Copernican Revolution . org
Transforming Our Lives through Self Reflection and Psychology
A psychology professor shares her lessons fostering self-discovery with dynamic online activities, hands-on classroom experiences, engaging lectures, effective discussion prompts with scaffolding, and honed pedagogical techniques.
History of the Project
Over many years I've been developing online activities to help make Psychology concepts real and personally-relevant. Sometimes students would like to share our activities with friends and family. When other professors would like to do my activities, there's a hurdle: they need to recreate them for themselves in their LMS if possible, download responses, score with a spreadsheet, and provide students with their responses on slips of paper. It's a lot to organize and it takes time; it's what I did for each activity each semester. The project is my effort to make activities available to everyone, everywhere - at least with internet access. Each activity scores itself automatically with personalized results, provides a certificate of completion so students can get credit, and provides a summary about each activity so it's educational even if teachers don't have time to discuss it during class. Once I complete the most essential parts so they work, I'll create pretty static web pages to showcase each activity and I'll start sharing widely on social media.
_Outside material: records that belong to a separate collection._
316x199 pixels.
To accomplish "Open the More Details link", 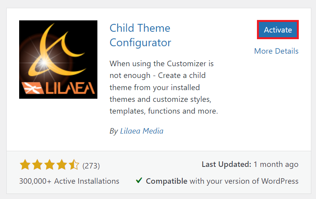I will click(x=276, y=51).
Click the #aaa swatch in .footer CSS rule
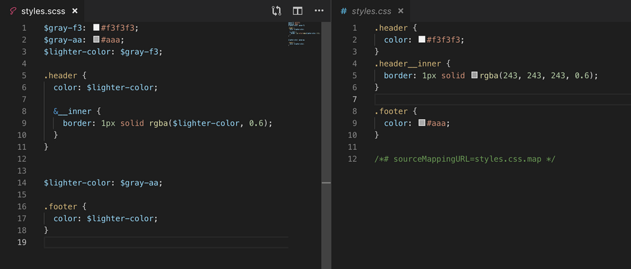Image resolution: width=631 pixels, height=269 pixels. pyautogui.click(x=422, y=123)
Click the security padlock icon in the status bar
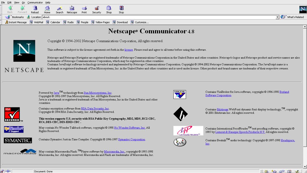The width and height of the screenshot is (307, 173). [x=2, y=171]
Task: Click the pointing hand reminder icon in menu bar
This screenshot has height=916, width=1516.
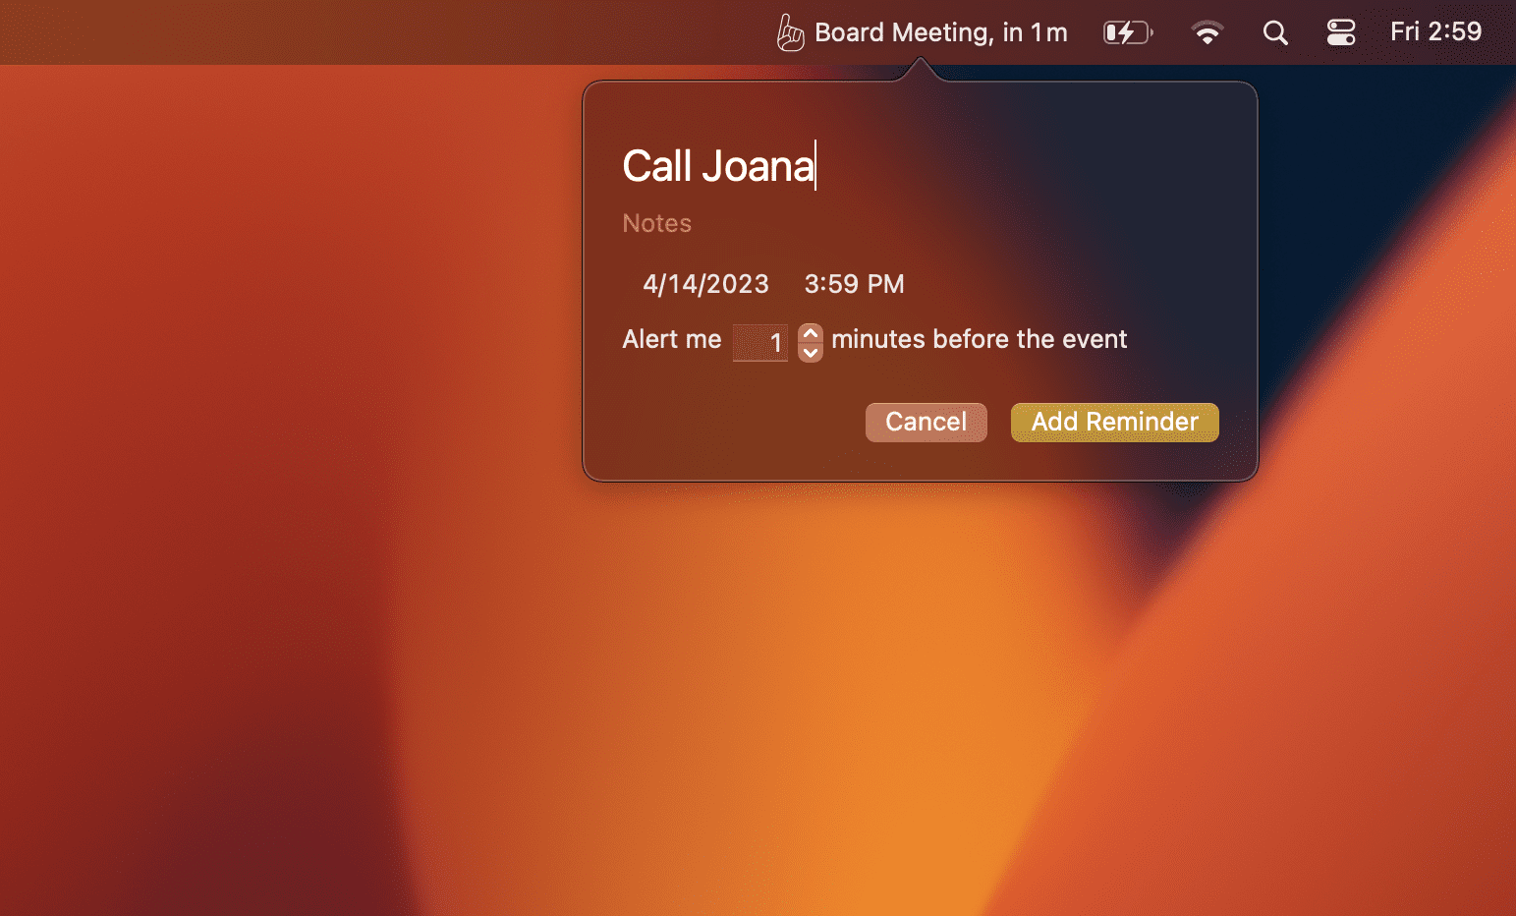Action: 790,32
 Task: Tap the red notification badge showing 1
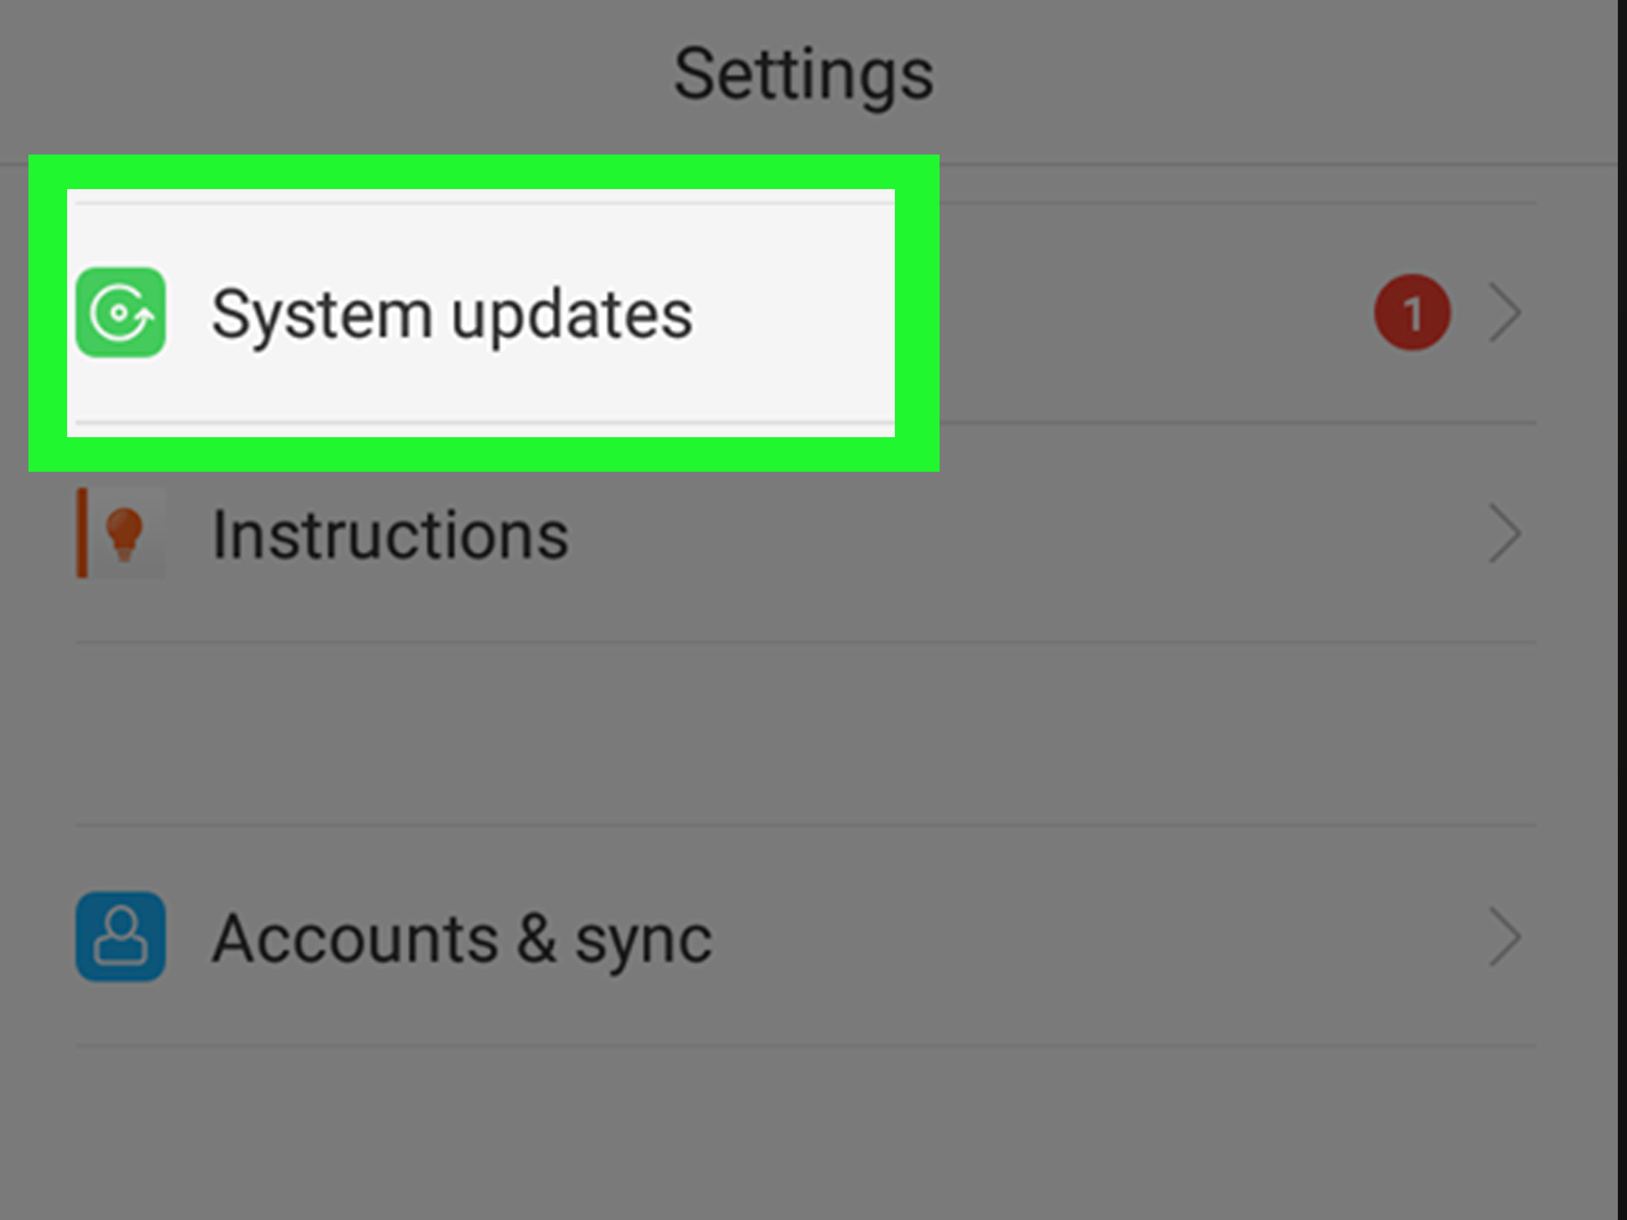point(1412,313)
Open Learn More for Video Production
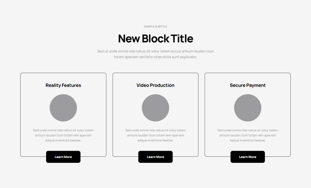 (x=156, y=157)
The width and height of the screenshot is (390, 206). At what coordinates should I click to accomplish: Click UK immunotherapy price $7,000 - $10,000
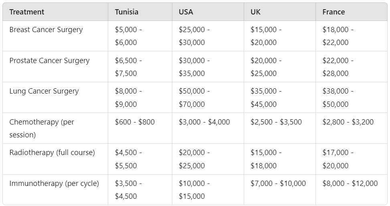(x=278, y=184)

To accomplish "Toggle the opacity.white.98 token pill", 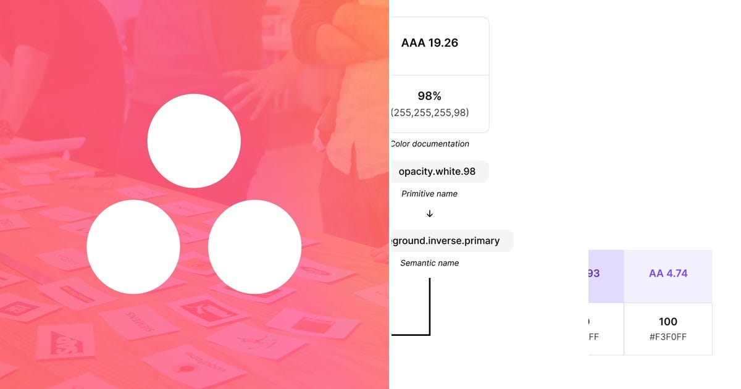I will (x=439, y=171).
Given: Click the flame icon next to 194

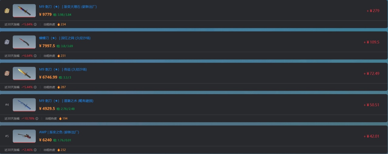Looking at the screenshot, I should (x=60, y=119).
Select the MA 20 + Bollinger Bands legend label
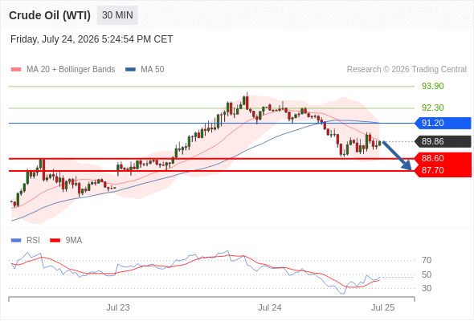This screenshot has height=321, width=474. coord(71,70)
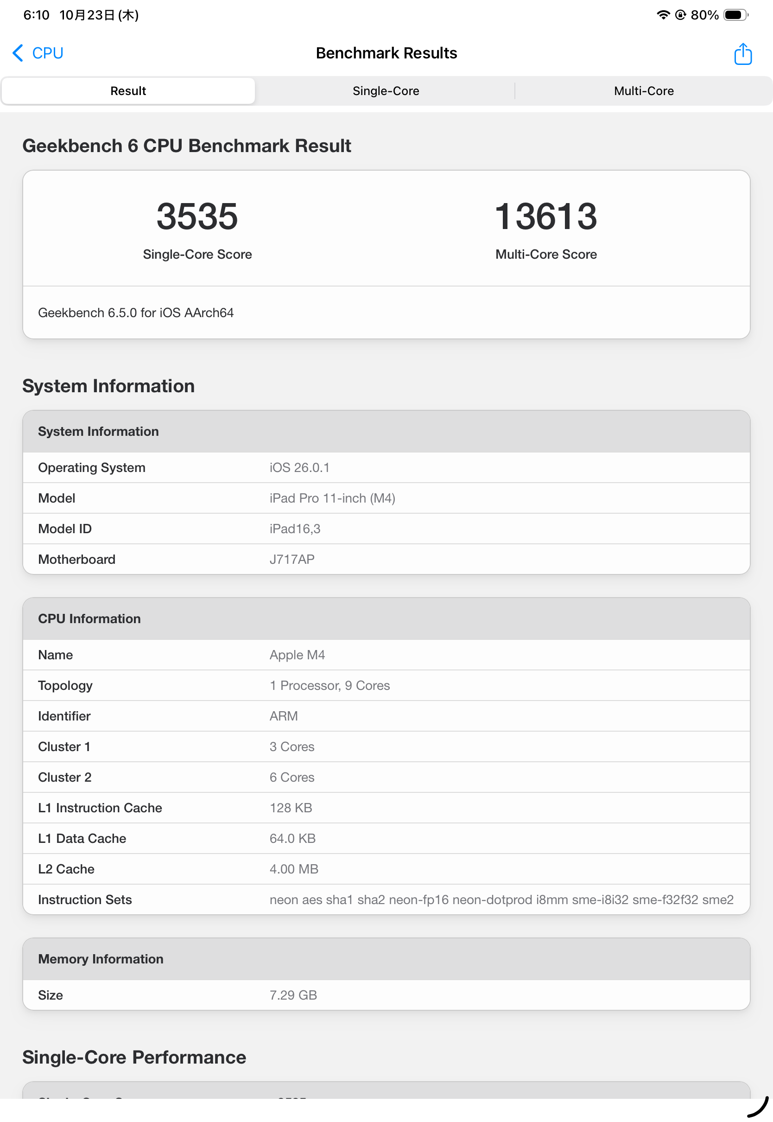The width and height of the screenshot is (773, 1122).
Task: Tap the battery icon in status bar
Action: coord(735,15)
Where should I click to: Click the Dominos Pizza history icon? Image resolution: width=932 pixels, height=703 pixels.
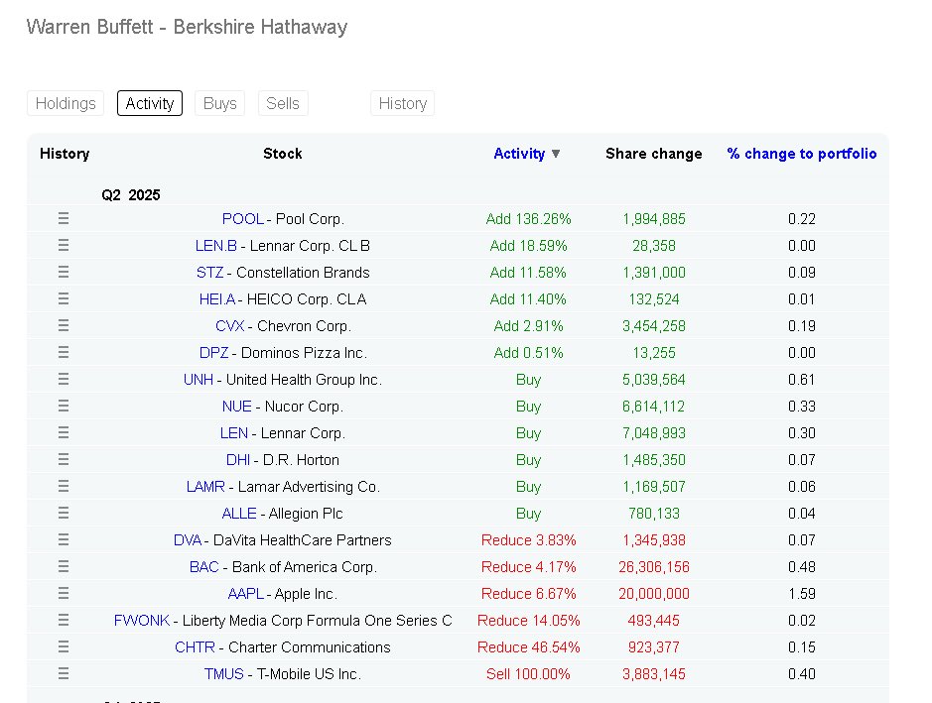click(64, 353)
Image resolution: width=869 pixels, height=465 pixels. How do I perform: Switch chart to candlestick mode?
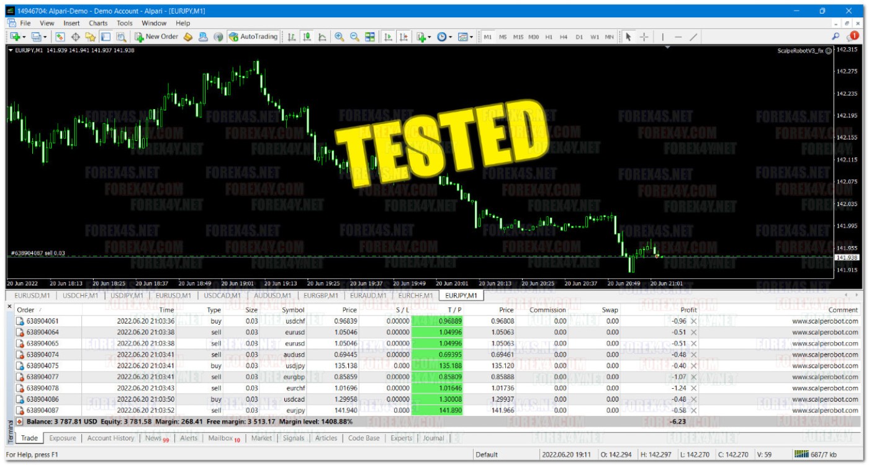point(307,37)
Why Copernican Revolution?
Nicolaus Copernicus (1514) discovered the Earth is not the center of the universe and forever changed how humanity understands ourselves and our place. He inspired Galileo Galilei and the blossoming of science. He inspired Immanuel Kant's (1787) Critique of Pure Reason to completely reimagine Philosophy by challenging assumptions about epistemology - how we know what we know - and he aspired to what he called a Copernican Revolution of Philosophy. Among the first to study Psychology, Jean Piaget (1950) described children's qualitative stage shifts as their own personal Copernican Revolutions. Thomas Kuhn (1962) modeled scientific progress as paradigm shifts - analogous to Piaget's model of children's development. I feel Copernican Revolutions are education at its best. We're not learning isolated facts; but we struggle and develop ourselves in profoundly new ways.
Katie Hope Grobman
To me, what makes us truly persons, is how we come to our world without a predefined purpose or meaning. Rather - in stark contrast with a chair, or a chicken - we can choose to make ourselves who we decide we're meant to be. I choose teaching, volunteering, parenting, and creativity to help everyone with our own Copernican Revolutions. I choose Psychology, life-long learning, and developing to foster my own metamorphosis.

I've taught mathematics to underprivileged elementary and middle school students, physics at an all-girls high school, philosophy in college, and psychology to high school, undergraduate, and graduate students. I have taught a diverse range of college psychology classes including intro, social, developmental, and cognitive, and I've taught special topics in education, infancy, and creativity. In my lab we study deep conceptual change through struggle - our creativity, moments of insight, struggle with morality, and the power of teaching and parenting to transform our lives. I volunteer to help others and focus on feeling gratitude.